The human immunodeficiency virus (HIV) is the causative agent of the
acquired immunodeficiency syndrome (AIDS) and is responsible for a worldwide
epidemic with approximately 34 million infected individuals in 2009. The high
prevalence of HIV-1 underlines the urgent need of a safe and effective vaccine.
Generation of a broadly neutralizing monoclonal antibody (MAb) would not only
reveal conserved epitopes within the viral envelope but also importantly, bring us a
big step closer to finding an effective AIDS-vaccine.
In the course of a vaccine study, two rhesus macaques (Macaca mulatta)
were challenged with SHIV-1157ipEL-p after several immunizations. Interestingly,
one of these monkeys remained aviremic, despite several challenges. Plasma from
this monkey was used in another study to isolate mimotopes (sequences mimicking
epitopes within the viral Env), located within the C-terminal tail of the viral gp41.

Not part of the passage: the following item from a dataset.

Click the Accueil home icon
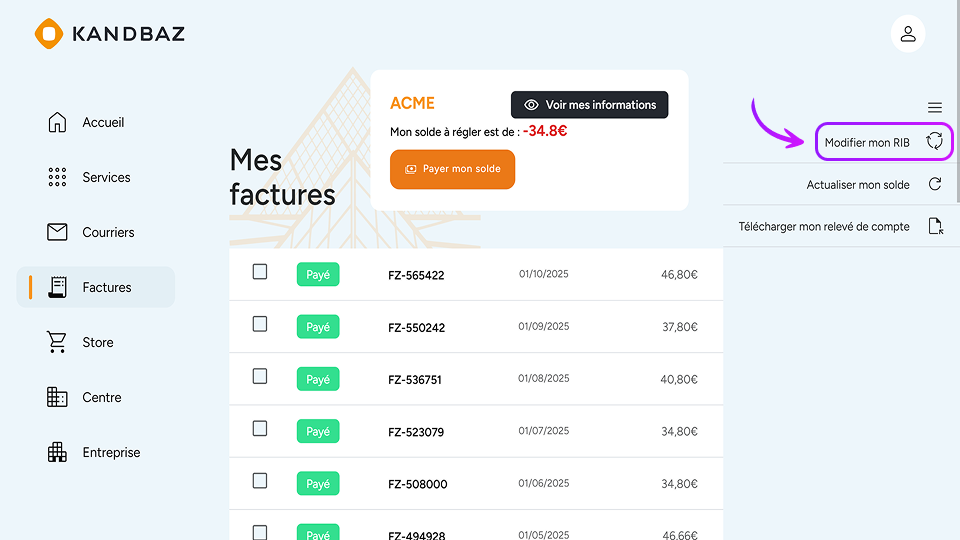[57, 122]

In this study, these mimotopes were used to isolate antigen-specific B cells
from rhesus monkeys. Single B cells were used to amplify variable regions of
rhesus monkey immunoglobulin genes to express and characterize binding
capabilities of mimotope-specific MAbs.
We were able to isolate B cells from both rhesus macaques and amplified
variable immunoglobulin genes. We successfully generated three antigen-specific
MAbs, with one of these found to be specific to GFP.